According to Connolly’s office, federal contracts contribute $66 million to the D.C. metropolitan region’s economy every week, and Virginia’s 11th Congressional district alone boasts at least 70,000 contractors, who represent over 16 percent of the employed workforce.

In a report released on Jan. 28, the Congressional Budget Office estimated the partial shutdown delayed $18 billion in federal spending. That reduced economic activity dropped the real gross domestic product in the fourth quarter of 2018 by $3 billion and in the first quarter of 2019 by $8 billion compared to what would have been produced otherwise.

About $3 billion of that GDP will never be recovered, amounting to 0.02 percent of the projected annual GDP in 2019, according to the budget office report.

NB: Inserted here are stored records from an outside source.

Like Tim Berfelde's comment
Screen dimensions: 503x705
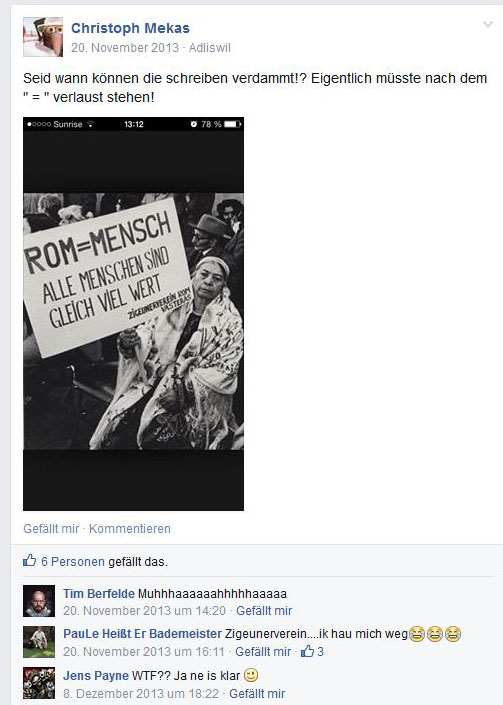tap(264, 611)
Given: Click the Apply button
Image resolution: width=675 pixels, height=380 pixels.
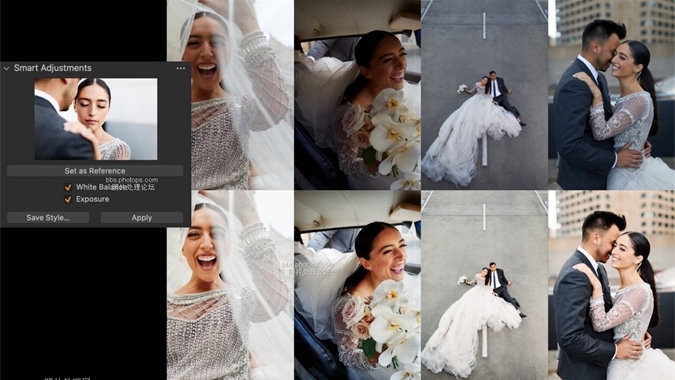Looking at the screenshot, I should [x=142, y=218].
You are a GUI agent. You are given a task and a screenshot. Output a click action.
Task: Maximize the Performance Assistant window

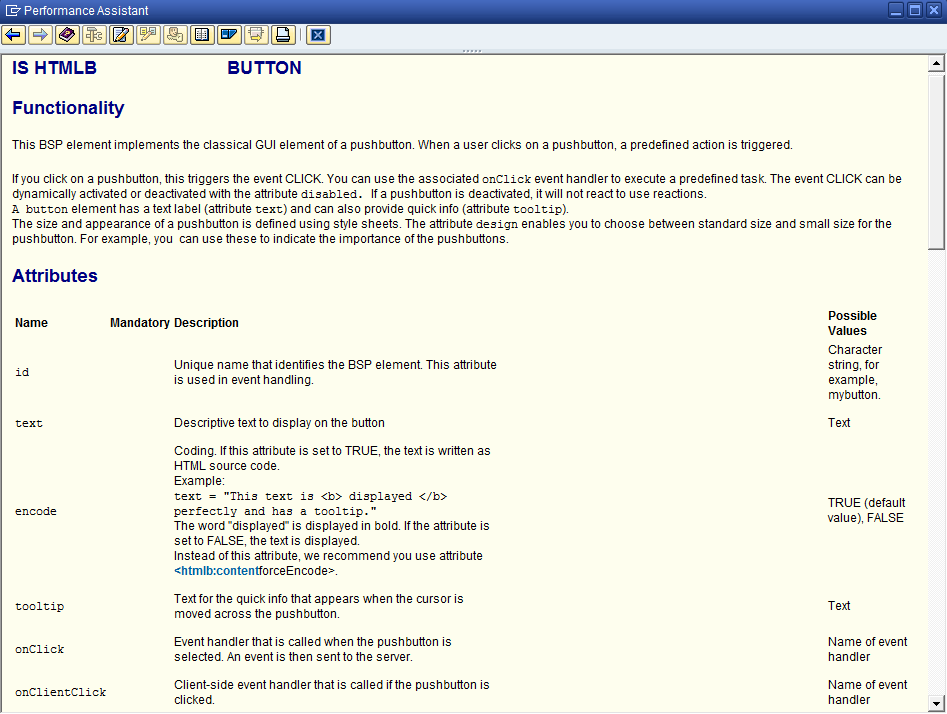914,10
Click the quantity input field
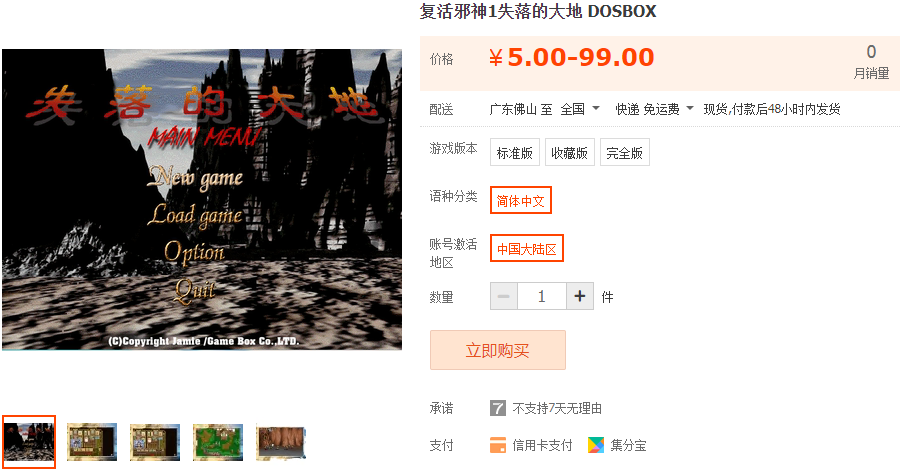The width and height of the screenshot is (903, 472). pos(542,296)

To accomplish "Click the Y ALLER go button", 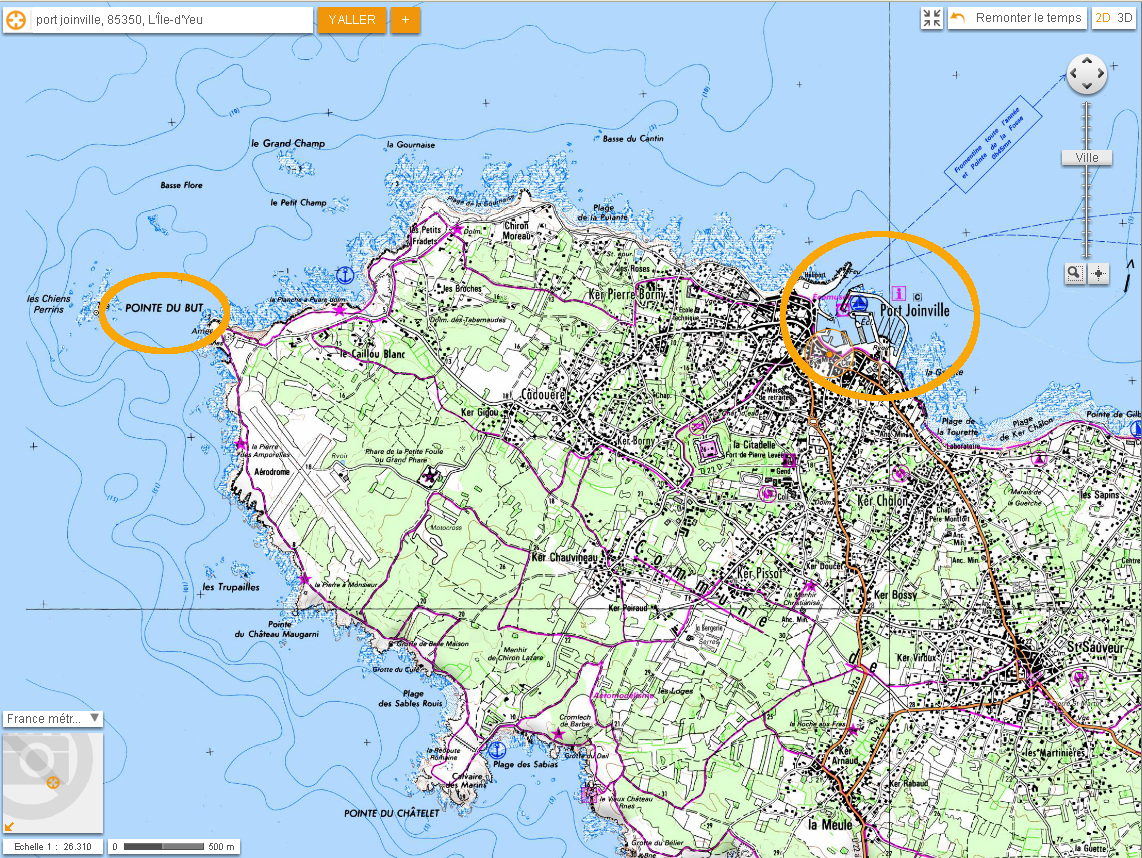I will 352,20.

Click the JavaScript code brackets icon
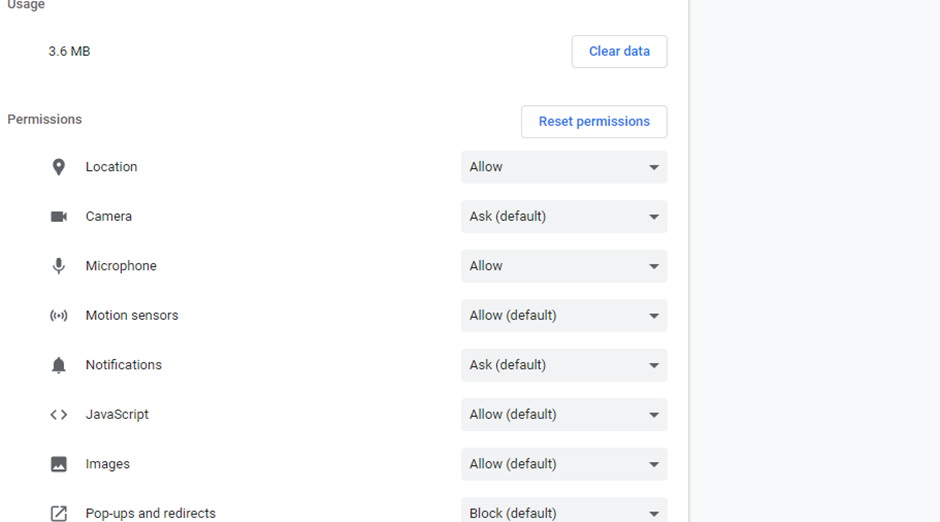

Small and midsized businesses bore a disproportionate amount of the shutdown’s impact, lacking the resources to weather a sudden loss of revenue and labor.

U.S. Chamber of Commerce data from Jan. 24 showed that the shutdown negatively affected 41,000 small businesses across all 50 states, costing small government contractors $2.3 billion in revenue, according to Nextgov.

Leidos, a 32,000-worker information technology and science company based in Reston, lost $14 million in revenue and halted 22 programs, affecting 200 subcontractors, about half of which were small businesses, according to Krone’s testimony.

 

The shutdown left 893 Leidos employees with nothing to do since the federal agencies they work with closed, but the company’s size gave it the ability to reallocate those workers to open positions, mostly on contracts with the Department of Defense, which was still funded.

Chantilly-based government services firm Citizant, Inc., paid the 30 affected employees in its 180-person workforce throughout the shutdown after collecting nearly 2,500 hours through a leave donation program.

In the process, however, the business lost $430,000 in revenue and went more than $4 million in debt, since employees continued working on projects as required by contract, even though the federal employees who process invoices were furloughed.

With a $700,000 payroll and at the limit of its borrowing capacity, Citizant postponed paying its vendors until early April and was within days of having to decide whether to declare bankruptcy, according to founder and CEO Alba Alemán.

“It’s going to take years to recover from that,” Alemán said when asked about the shutdown’s effect on recruiting. “You’re not going to be able to draw that top talent into our marketplace, so it’s a real concern.”

Even some private businesses that are not federal contractors felt an impact from the shutdown.

Wesley Ford serves as president of the D.C. café TKI Coffee, which is located in a federal agency building and counts federal employees and people visiting government offices as 90 percent of its customers.

TKI remained open, but Ford says a drop in revenue combined with rent forced him to lay off 40 percent of his staff so that they could apply for unemployment benefits, and the remaining staff saw their hours reduced.

Norton and Reps. Donald Norcross (D-N.J.) and Ayanna Pressley (D-Mass.) have introduced bills to give back pay to federal contract workers. Sen. Tina Smith (D-Minn.) is sponsoring Pressley’s Fair Compensation for Low-Wage Contractor Employees Act of 2019 in the Senate.

Connolly hopes Congress can also find a way to allow contract provisions that would provide a safety net to federal contractors in case of another shutdown. That would be especially critical in Northern Virginia, where contractors outnumber federal employees by 50 percent, according to the Congressman.

“They often are embedded in the federal agency working side-by-side with a federal employee, except the federal employee gets reimbursed, the federal contract employee not necessarily,” Connolly said. “…Hopefully, we don’t ever shut down the government again, but if we do, we want to try to see if we can protect these employees as well.”